YOUR ASSIGNMENT - The answer is the complete listing below, written out again exactly.

GIVEN RECORDS -
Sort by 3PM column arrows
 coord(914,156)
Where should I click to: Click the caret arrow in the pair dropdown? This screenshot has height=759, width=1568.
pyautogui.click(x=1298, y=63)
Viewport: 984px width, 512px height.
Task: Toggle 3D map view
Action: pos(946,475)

RESULT OF THE EXERCISE -
Sort by 3PM column arrows
 coord(914,156)
Where should I click to: Click the caret arrow in the pair dropdown? This screenshot has height=759, width=1568.
pyautogui.click(x=1298, y=63)
Viewport: 984px width, 512px height.
Task: Toggle 3D map view
Action: pos(946,475)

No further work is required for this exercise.